§ **Set exercise**
Report how many lines of the listing contain the word "dropdown". Give only the number.

§ **Supplied records**
** Start **
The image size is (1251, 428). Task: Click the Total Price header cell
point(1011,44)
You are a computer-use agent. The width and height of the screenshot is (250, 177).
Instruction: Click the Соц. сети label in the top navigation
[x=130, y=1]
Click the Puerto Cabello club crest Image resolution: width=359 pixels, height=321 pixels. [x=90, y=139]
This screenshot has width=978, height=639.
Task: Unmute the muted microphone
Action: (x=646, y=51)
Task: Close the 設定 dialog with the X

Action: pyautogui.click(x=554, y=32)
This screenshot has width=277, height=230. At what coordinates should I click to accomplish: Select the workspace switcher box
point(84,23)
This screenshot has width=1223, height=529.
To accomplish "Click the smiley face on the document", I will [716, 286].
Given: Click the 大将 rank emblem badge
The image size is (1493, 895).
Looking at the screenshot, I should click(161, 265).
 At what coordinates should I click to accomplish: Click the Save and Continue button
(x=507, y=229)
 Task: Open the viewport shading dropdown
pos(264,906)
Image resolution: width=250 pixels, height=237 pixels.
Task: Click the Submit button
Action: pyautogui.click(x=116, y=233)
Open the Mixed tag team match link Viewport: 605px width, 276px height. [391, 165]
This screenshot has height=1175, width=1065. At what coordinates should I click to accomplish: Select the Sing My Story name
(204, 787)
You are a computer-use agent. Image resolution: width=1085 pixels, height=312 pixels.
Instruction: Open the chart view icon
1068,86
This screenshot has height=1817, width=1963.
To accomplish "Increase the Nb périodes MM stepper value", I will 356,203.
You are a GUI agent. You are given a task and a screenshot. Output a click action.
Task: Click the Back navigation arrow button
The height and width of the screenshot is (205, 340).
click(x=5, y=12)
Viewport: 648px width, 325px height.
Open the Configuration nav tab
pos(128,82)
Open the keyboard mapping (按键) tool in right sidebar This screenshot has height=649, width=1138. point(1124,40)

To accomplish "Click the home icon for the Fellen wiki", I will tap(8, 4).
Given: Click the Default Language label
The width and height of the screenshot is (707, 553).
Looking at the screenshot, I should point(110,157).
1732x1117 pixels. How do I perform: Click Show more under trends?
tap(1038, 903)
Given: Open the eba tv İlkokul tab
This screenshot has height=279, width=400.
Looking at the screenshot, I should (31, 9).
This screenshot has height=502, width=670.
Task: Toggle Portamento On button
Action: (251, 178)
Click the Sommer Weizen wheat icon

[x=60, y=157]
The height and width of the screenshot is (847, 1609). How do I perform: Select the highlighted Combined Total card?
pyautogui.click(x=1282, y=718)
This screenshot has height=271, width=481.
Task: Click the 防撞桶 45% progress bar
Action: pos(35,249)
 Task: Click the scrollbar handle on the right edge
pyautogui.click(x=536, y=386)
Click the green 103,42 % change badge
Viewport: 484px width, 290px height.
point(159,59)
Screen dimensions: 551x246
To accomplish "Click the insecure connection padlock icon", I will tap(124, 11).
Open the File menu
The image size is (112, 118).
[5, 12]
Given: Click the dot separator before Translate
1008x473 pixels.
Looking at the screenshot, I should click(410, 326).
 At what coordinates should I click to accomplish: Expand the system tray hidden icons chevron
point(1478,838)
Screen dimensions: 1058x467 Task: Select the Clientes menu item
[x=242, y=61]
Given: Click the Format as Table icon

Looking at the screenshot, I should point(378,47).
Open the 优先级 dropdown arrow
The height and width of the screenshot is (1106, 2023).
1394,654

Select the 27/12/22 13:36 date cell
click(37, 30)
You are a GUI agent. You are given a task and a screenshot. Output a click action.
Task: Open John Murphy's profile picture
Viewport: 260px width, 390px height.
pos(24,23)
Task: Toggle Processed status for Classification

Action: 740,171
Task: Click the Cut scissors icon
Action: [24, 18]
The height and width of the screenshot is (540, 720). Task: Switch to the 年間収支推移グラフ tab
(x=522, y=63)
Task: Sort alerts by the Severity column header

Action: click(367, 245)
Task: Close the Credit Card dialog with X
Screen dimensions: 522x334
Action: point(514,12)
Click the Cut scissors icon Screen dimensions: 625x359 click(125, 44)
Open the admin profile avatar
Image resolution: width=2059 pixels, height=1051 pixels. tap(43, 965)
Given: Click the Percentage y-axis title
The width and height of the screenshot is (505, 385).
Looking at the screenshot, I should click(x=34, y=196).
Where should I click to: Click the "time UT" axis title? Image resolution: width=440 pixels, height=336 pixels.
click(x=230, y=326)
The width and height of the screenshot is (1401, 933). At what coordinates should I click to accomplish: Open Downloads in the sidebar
** End **
§ **Written answer**
2